(Extracted records)
____

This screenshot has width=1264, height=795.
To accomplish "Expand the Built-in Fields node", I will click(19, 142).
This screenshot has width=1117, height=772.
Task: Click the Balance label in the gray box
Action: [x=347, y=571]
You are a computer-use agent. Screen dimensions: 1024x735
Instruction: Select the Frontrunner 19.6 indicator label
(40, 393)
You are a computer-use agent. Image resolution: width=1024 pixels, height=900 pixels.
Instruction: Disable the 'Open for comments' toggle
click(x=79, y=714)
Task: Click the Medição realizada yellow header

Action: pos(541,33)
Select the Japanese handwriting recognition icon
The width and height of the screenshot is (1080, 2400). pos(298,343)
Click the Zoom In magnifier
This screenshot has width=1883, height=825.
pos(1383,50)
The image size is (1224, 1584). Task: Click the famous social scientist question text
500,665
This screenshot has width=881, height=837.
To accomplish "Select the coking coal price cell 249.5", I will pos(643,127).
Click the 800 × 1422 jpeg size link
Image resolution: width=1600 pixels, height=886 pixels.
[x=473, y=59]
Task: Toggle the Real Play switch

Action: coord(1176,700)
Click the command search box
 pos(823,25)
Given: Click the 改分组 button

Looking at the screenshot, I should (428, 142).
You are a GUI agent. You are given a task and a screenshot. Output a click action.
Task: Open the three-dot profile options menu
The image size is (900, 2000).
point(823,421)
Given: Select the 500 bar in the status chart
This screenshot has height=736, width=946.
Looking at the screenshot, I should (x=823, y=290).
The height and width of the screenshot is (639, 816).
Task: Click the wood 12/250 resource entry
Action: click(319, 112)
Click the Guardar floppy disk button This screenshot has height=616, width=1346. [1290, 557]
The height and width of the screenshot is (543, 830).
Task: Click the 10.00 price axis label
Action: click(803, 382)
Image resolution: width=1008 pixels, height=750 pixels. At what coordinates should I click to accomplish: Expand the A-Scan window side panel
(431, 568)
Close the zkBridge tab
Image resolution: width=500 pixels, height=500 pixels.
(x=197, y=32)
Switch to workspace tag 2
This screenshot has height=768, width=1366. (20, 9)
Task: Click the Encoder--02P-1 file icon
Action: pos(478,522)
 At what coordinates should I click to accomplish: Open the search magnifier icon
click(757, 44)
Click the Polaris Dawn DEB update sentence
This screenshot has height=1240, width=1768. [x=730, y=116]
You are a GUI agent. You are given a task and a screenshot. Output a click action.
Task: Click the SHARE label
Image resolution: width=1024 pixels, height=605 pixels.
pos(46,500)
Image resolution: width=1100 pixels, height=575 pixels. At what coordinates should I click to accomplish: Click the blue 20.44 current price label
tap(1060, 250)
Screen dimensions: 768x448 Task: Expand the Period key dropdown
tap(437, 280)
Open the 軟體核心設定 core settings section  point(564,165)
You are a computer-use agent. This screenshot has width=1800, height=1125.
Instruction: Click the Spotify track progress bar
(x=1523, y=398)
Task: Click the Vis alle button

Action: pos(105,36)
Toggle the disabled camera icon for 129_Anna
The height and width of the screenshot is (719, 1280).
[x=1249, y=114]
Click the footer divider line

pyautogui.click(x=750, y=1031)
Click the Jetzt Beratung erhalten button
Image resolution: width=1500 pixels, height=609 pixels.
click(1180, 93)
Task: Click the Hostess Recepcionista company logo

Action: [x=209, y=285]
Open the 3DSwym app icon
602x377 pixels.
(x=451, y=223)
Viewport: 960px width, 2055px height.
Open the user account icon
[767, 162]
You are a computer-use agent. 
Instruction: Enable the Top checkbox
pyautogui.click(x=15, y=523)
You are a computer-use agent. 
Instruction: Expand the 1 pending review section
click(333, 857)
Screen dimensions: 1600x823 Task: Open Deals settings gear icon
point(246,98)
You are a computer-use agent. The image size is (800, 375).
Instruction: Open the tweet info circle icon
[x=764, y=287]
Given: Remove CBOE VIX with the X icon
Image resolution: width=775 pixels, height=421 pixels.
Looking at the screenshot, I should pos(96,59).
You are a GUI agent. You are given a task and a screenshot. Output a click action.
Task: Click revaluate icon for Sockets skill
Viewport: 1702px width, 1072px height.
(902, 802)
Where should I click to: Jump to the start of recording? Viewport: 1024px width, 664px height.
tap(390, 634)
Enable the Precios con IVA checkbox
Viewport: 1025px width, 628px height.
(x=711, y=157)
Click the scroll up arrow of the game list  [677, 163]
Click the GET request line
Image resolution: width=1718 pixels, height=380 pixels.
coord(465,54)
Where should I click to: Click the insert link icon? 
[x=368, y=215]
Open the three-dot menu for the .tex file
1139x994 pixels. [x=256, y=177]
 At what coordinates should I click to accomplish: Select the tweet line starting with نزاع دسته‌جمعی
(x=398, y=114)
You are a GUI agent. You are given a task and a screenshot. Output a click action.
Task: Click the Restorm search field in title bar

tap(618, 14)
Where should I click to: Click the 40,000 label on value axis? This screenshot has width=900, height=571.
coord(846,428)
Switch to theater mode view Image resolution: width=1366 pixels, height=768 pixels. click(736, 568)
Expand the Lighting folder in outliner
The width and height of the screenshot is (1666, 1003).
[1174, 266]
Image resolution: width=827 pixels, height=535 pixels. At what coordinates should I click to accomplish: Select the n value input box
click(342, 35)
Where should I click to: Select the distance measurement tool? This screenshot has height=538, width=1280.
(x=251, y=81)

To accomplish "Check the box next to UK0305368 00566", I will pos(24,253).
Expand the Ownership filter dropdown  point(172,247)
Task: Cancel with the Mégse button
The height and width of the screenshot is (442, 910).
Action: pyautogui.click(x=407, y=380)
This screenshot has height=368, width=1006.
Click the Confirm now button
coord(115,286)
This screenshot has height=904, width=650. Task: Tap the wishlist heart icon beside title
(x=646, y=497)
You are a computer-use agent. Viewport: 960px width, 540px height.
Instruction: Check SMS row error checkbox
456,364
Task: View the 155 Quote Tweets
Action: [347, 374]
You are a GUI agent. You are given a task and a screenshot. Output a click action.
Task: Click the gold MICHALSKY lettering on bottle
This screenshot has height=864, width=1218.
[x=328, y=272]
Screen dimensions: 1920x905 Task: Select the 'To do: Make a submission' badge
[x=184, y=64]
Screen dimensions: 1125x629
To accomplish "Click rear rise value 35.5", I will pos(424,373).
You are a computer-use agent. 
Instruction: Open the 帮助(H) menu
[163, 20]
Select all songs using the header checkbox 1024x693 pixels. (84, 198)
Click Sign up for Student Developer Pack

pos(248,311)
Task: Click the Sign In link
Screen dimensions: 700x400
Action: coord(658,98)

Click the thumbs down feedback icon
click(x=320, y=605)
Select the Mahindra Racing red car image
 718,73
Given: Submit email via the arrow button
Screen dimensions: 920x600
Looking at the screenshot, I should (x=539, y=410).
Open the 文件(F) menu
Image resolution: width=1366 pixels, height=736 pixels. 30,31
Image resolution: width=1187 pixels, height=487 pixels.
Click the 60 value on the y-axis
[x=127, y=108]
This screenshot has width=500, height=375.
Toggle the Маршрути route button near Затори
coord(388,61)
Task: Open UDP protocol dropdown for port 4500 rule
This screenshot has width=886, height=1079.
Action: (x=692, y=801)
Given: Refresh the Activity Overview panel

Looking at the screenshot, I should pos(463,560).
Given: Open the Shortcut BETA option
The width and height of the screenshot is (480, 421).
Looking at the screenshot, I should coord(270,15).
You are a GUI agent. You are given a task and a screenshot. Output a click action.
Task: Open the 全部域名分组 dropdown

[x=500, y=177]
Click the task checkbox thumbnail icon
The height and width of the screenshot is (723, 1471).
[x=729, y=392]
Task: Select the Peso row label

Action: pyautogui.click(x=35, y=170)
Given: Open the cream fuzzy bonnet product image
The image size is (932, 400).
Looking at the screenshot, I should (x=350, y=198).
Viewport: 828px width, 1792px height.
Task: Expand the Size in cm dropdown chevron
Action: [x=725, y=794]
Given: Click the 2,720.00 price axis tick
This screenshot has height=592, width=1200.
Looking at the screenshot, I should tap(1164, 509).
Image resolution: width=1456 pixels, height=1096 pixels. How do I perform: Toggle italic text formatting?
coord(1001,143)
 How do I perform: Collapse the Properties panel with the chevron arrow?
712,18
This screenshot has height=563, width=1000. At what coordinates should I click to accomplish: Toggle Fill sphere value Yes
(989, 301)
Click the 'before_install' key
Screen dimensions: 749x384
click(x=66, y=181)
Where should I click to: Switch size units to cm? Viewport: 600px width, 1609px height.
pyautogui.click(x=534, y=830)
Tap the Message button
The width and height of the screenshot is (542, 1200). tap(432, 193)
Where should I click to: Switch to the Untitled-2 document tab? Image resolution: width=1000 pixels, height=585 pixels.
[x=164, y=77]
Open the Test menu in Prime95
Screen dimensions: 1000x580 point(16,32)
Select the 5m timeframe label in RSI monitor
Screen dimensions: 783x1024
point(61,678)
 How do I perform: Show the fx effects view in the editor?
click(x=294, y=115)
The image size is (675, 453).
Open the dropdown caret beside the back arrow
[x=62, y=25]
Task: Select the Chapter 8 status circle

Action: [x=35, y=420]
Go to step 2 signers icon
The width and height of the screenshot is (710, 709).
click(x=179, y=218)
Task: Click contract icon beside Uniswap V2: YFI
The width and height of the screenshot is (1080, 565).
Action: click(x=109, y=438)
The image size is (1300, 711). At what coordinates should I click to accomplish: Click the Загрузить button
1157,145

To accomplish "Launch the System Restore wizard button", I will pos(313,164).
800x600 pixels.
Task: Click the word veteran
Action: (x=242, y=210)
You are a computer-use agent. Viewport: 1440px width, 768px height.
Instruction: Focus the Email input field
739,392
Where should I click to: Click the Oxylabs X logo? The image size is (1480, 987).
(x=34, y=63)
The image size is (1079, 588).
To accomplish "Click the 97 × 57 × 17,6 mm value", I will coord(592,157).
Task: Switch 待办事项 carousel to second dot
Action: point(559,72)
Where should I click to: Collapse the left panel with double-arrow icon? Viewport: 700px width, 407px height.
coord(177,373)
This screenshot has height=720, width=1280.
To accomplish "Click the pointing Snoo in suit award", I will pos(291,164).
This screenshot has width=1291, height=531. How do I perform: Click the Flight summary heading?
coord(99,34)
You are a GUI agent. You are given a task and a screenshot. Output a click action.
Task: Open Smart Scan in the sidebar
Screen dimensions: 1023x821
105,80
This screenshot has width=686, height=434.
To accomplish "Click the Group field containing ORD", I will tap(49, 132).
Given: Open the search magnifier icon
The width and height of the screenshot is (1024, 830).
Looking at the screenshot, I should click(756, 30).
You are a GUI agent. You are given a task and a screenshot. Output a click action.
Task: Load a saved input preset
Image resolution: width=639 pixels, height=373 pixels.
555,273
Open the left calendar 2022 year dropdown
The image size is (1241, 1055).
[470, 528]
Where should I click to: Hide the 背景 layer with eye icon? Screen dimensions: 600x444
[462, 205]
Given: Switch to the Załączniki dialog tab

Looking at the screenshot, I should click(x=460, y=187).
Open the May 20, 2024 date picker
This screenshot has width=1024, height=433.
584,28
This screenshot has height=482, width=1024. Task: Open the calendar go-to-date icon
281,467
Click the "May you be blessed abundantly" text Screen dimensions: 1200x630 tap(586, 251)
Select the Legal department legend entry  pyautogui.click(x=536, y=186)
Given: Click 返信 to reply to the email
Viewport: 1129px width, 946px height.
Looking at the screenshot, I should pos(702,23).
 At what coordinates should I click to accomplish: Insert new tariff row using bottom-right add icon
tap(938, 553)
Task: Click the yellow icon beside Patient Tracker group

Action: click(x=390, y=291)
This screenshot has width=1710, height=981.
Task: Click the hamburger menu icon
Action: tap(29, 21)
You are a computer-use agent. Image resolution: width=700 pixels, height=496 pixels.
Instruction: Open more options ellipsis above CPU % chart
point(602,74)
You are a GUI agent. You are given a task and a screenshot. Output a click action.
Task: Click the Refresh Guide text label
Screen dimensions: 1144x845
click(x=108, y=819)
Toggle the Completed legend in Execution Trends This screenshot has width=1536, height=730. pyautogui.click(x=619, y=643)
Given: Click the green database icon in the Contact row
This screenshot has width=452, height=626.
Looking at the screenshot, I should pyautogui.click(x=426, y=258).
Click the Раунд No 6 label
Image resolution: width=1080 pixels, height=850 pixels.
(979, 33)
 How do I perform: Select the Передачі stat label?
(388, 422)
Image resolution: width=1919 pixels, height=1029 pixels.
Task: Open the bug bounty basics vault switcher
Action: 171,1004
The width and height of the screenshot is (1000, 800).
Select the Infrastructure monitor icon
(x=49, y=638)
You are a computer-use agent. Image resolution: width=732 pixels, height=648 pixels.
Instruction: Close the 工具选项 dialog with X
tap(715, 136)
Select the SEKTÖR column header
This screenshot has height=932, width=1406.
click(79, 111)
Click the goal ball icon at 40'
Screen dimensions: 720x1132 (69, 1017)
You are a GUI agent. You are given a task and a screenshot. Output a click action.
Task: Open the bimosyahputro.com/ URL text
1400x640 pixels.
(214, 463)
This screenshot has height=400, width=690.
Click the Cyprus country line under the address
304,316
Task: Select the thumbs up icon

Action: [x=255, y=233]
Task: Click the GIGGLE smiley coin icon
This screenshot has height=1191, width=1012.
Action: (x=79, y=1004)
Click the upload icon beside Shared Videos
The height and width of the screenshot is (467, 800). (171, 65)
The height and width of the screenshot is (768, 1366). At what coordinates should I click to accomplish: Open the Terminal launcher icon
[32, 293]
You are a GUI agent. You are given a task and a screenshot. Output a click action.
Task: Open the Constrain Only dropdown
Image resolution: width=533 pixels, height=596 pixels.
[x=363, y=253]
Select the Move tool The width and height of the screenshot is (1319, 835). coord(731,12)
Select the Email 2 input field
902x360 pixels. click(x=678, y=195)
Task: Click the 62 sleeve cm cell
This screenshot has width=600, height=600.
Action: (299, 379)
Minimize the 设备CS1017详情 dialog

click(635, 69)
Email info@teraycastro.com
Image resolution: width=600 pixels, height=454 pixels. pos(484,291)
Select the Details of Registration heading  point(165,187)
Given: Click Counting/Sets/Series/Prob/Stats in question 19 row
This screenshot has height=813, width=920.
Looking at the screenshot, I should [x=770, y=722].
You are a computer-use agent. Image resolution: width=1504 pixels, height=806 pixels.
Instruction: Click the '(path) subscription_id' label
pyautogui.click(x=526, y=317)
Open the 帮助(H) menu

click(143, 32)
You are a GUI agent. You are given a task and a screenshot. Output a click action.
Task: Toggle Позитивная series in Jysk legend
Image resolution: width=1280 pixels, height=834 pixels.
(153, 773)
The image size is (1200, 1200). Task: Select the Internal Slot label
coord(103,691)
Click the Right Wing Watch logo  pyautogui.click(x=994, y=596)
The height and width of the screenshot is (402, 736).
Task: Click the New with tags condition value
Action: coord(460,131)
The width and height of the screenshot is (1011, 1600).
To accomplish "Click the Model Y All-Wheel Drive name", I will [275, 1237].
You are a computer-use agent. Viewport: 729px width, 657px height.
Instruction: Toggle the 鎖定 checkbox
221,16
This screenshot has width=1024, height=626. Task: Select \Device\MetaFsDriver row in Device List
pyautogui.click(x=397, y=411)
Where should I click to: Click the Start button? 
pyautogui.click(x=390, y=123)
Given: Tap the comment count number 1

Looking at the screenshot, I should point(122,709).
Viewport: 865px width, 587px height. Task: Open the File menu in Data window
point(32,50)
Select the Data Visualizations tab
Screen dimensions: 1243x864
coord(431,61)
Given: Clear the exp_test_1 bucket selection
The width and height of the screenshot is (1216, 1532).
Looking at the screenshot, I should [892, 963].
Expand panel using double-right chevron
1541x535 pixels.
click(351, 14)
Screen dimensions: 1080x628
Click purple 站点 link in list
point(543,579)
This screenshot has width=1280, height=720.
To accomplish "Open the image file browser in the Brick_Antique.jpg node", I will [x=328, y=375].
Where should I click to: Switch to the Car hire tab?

____

Exercise goal: Begin at the line above that has "Screen dimensions: 783x1024" and stop after the line that has "Task: Click contract", copying each line exactly and adding nothing else.

Result:
Screen dimensions: 783x1024
point(61,678)
 How do I perform: Show the fx effects view in the editor?
click(x=294, y=115)
The image size is (675, 453).
Open the dropdown caret beside the back arrow
[x=62, y=25]
Task: Select the Chapter 8 status circle

Action: [x=35, y=420]
Go to step 2 signers icon
The width and height of the screenshot is (710, 709).
click(x=179, y=218)
Task: Click contract icon beside Uniswap V2: YFI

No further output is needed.